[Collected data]

════

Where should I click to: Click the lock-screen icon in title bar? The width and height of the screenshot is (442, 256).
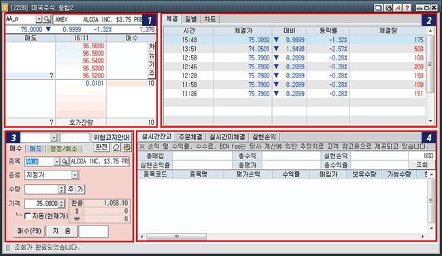(388, 8)
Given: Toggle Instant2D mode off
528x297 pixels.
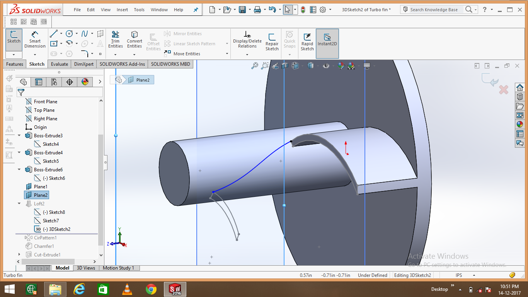Looking at the screenshot, I should pos(327,39).
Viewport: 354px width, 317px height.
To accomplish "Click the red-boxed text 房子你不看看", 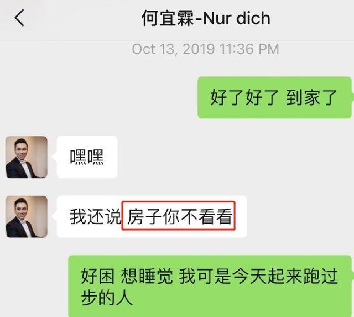I will point(179,216).
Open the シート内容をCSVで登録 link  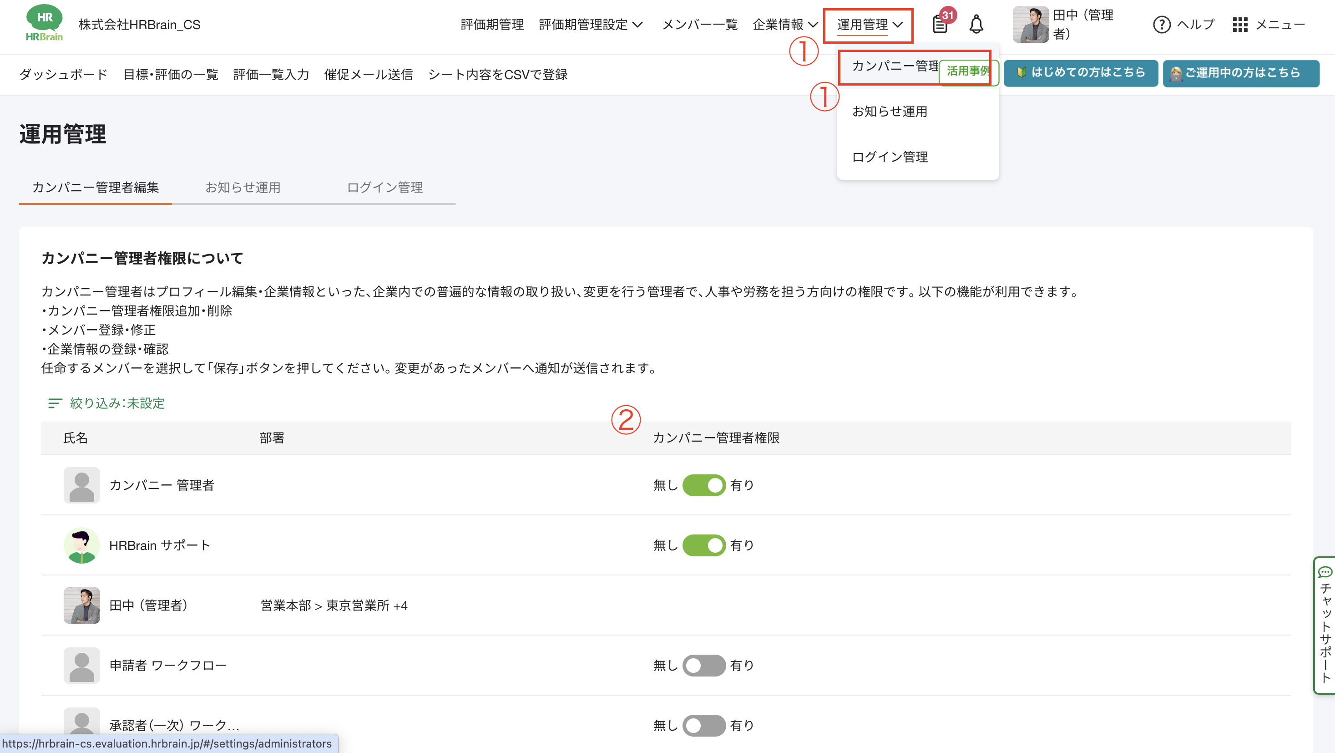point(498,75)
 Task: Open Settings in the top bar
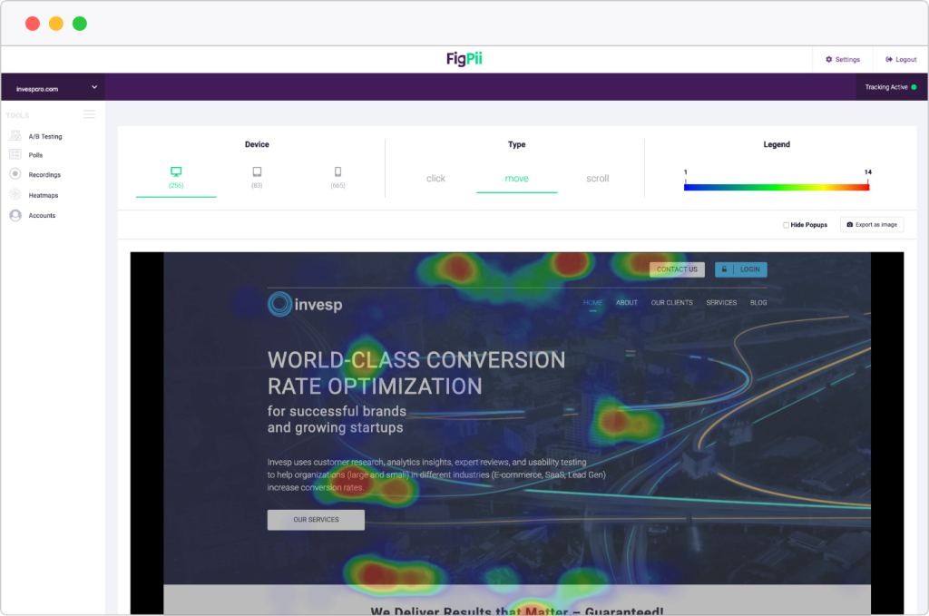(x=843, y=60)
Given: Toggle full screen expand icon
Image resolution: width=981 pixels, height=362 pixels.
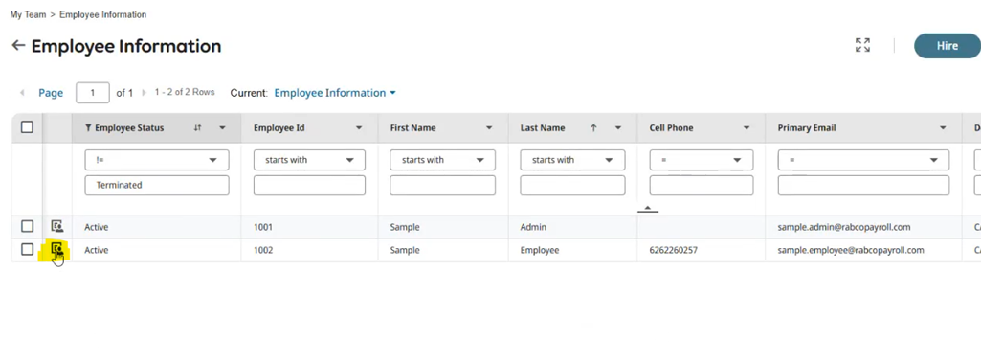Looking at the screenshot, I should pos(862,45).
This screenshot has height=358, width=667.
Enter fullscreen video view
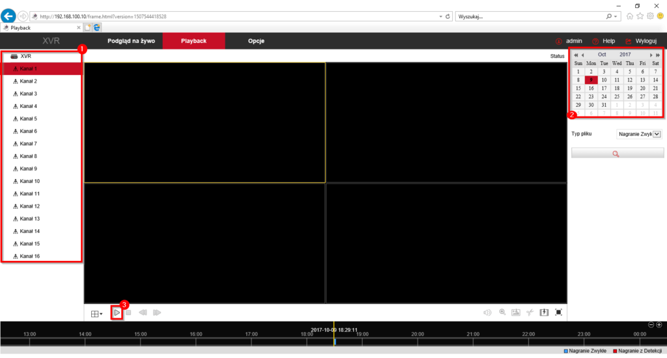(x=558, y=312)
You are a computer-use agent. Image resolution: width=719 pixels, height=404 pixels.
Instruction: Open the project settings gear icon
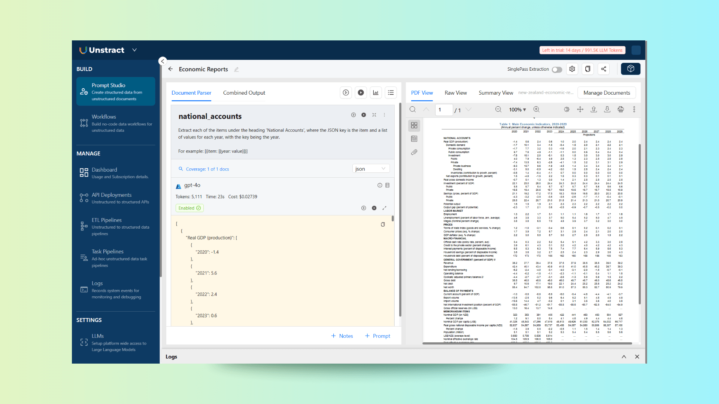[x=572, y=69]
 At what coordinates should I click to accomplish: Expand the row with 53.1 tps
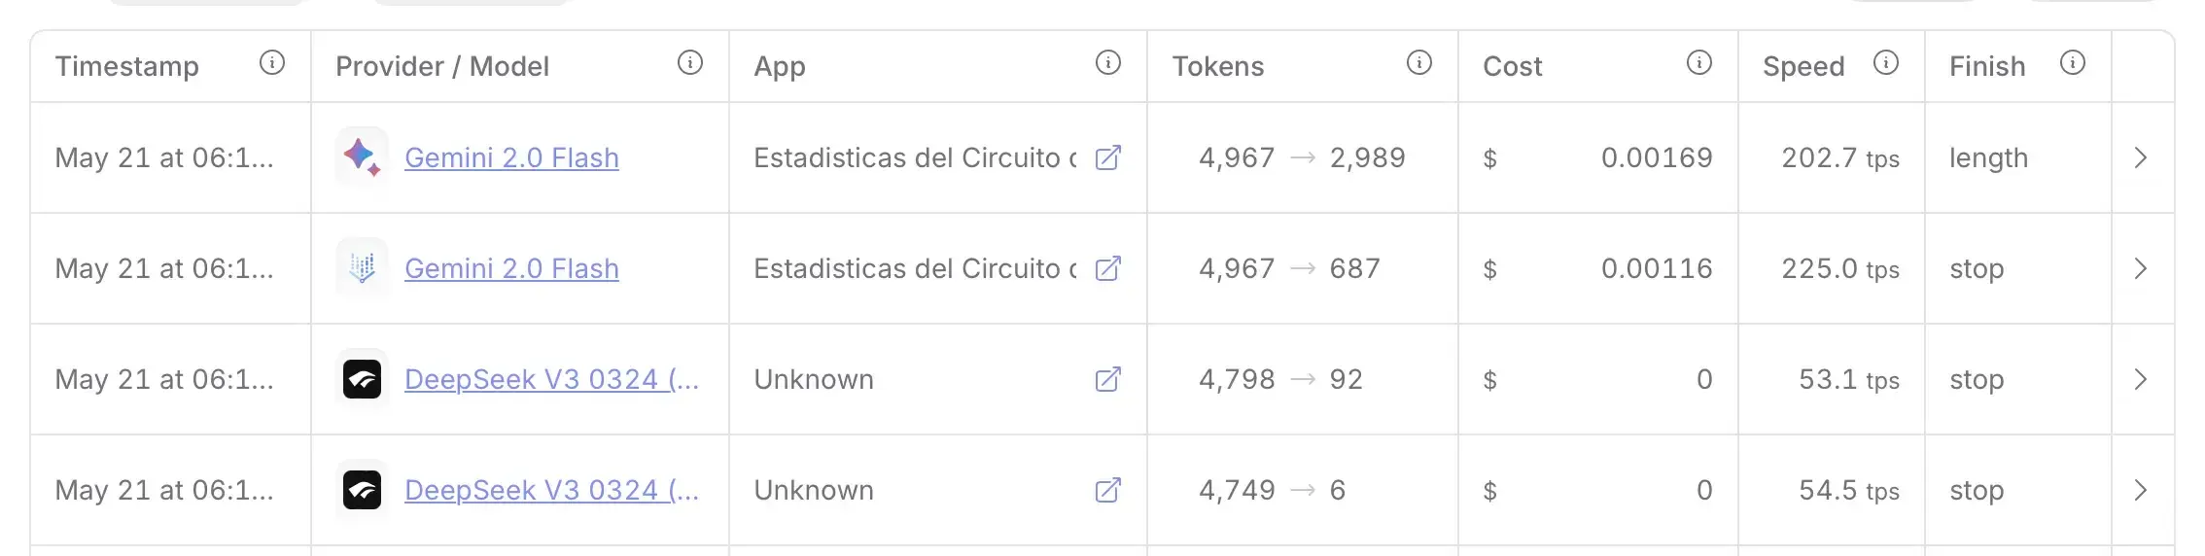tap(2140, 379)
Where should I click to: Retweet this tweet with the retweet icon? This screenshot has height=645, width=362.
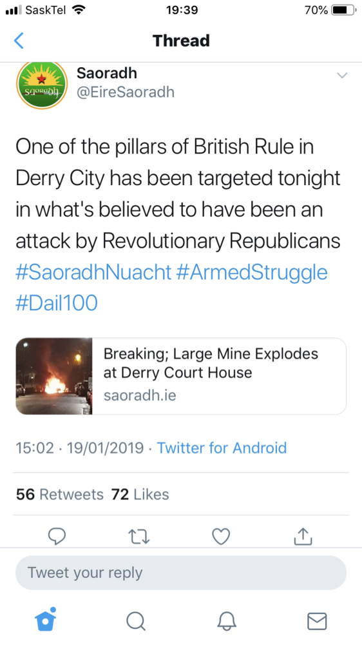coord(139,537)
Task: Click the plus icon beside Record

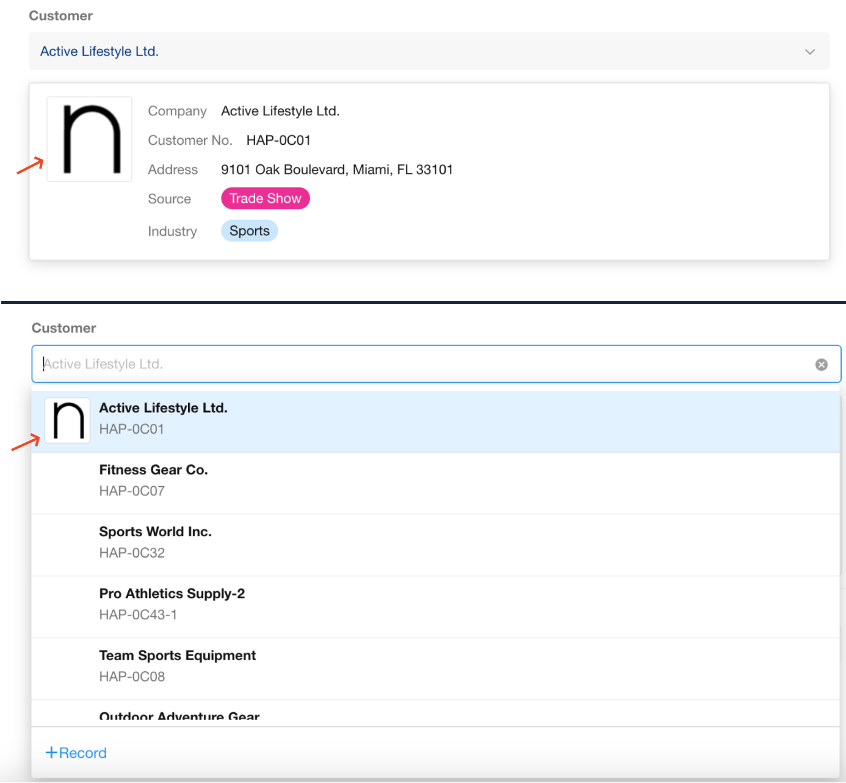Action: point(51,752)
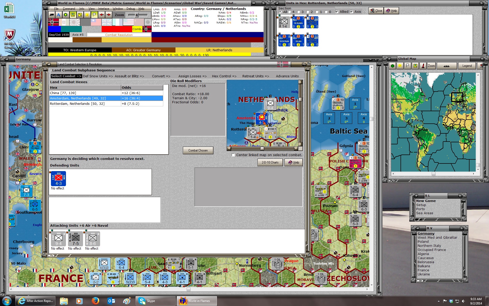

════

■ TASK OBJECTIVE
Retype the stretch of the records from the line containing "Where should I click to: Retweet" through the end of the records, leaving out the pictures.

■ THE SOLUTION
Where should I click to: Retweet this tweet with the retweet icon? This screenshot has height=645, width=362.
coord(139,537)
Task: Click the plus icon beside Record

Action: point(51,752)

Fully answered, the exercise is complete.